Drawing on the United Nations’ report World Economic Situation and Prospects 2016, former World Bank chief economist and senior vice-president Joseph E. Stiglitz, now  a professor at Columbia University, writes in The Guardian that “dominant [financial] policies during the post-crisis period . . . have tended to make matters worse.”

He observes that “in the US quantitative easing did not boost consumption and investment,” and suggests the failure is partly due to “perverse incentives.” Stiglitz argues that, overall, QE and ultra-low interest rates “stimulated sharp increases in leverage, market capitalization, and financial-sector profitability” rather than helping the real economy. Stated simply, banks will “choose riskless profit or even financial speculation over lending that would support the broader objective of economic growth.” With regard to developing countries and emerging markets, Stiglitz maintains that “neither monetary policy nor the financial sector is doing what it is supposed to do,” noting that “this year, developing countries, taken together, are expected to record their first net capital outflow . . . since 2006.” Asserting that “the flood of liquidity has disproportionately gone towards creating financial wealth and inflating asset bubbles, rather than strengthening the real economy,” Stiglitz says, “the risk of another financial crisis cannot be ignored.”

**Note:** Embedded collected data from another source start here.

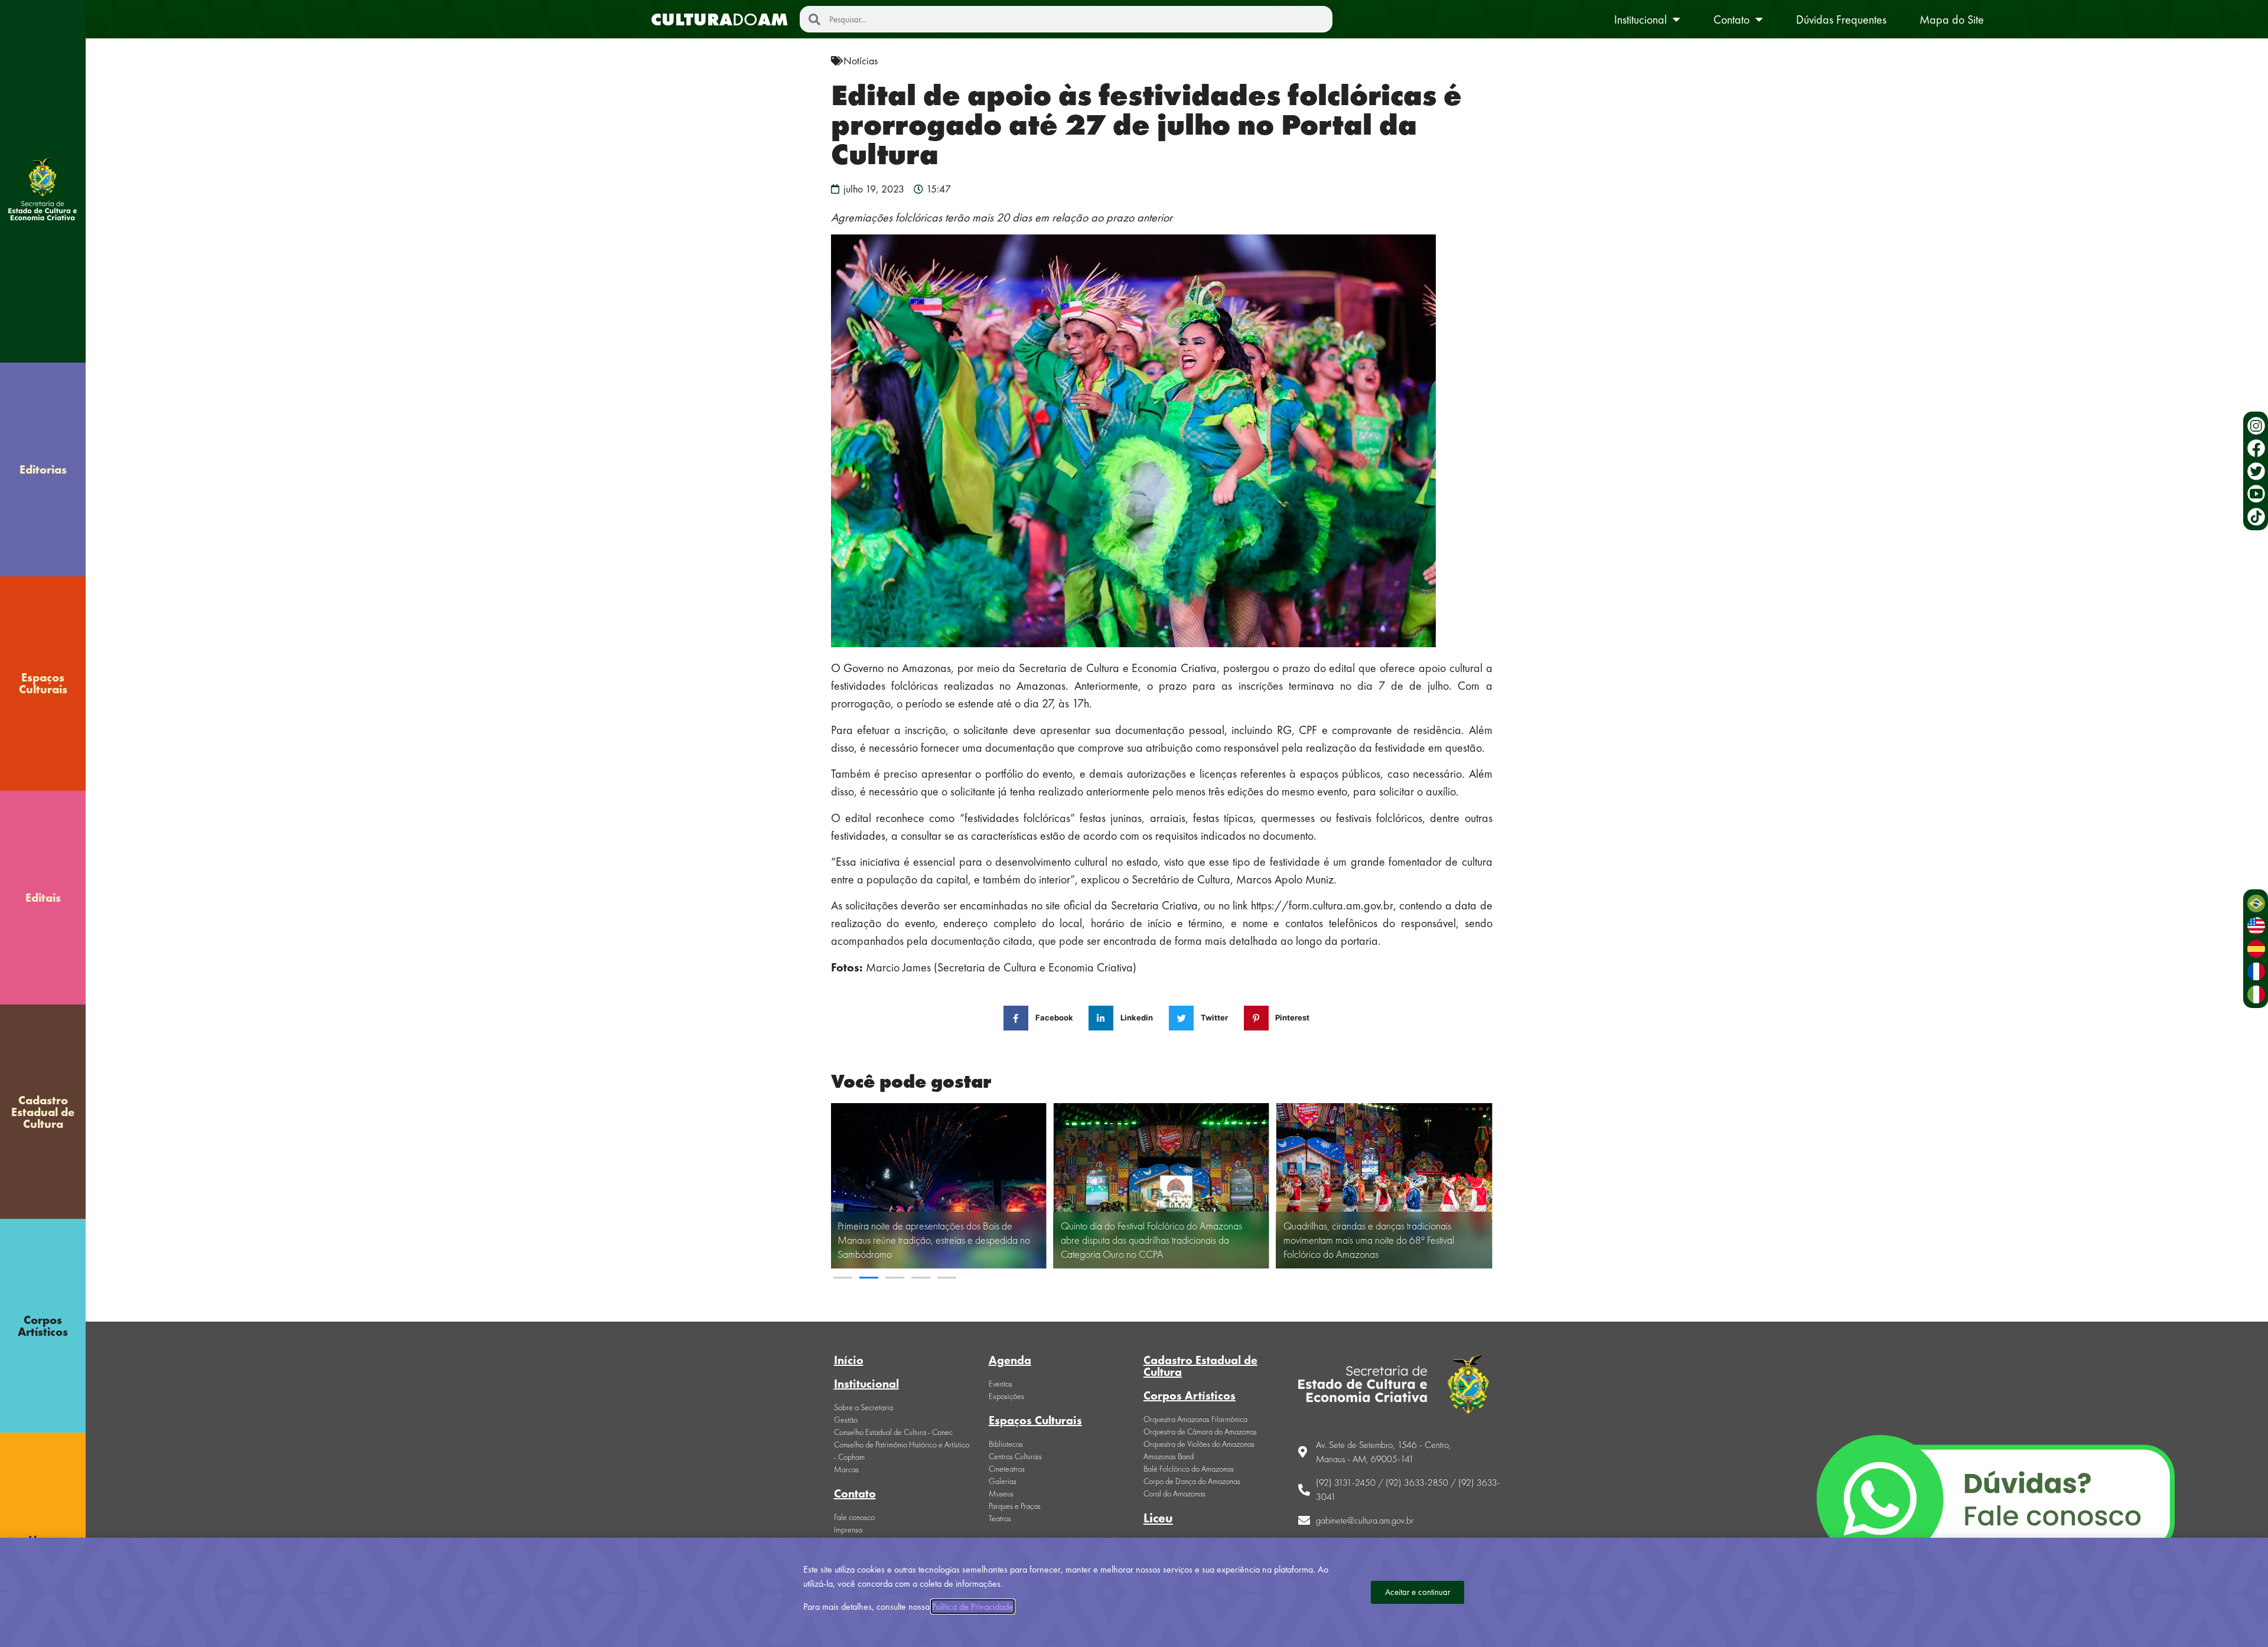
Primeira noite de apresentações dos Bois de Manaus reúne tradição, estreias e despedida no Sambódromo (934, 1240)
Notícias (860, 60)
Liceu (1158, 1518)
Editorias (43, 469)
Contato (1731, 19)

Drawing on World Bank and International Monetary Fund policies regarding lending cheap money to developing countries, he maintains that “QE should have been accompanied . . . by specific lending targets for banks” and “the Fed should have been penalizing banks for holding excess reserves” (rather than paying interest on them). Going forward, Stiglitz calls for “re-writing the rules of the market economy to ensure greater equality, more long-term thinking, and reining in the financial market.” He urges “large increases in public investment in infrastructures, education, and technology,” to be financed by “environmental taxes, including carbon taxes, and taxes on the monopoly and other rents that have become pervasive in the market economy.”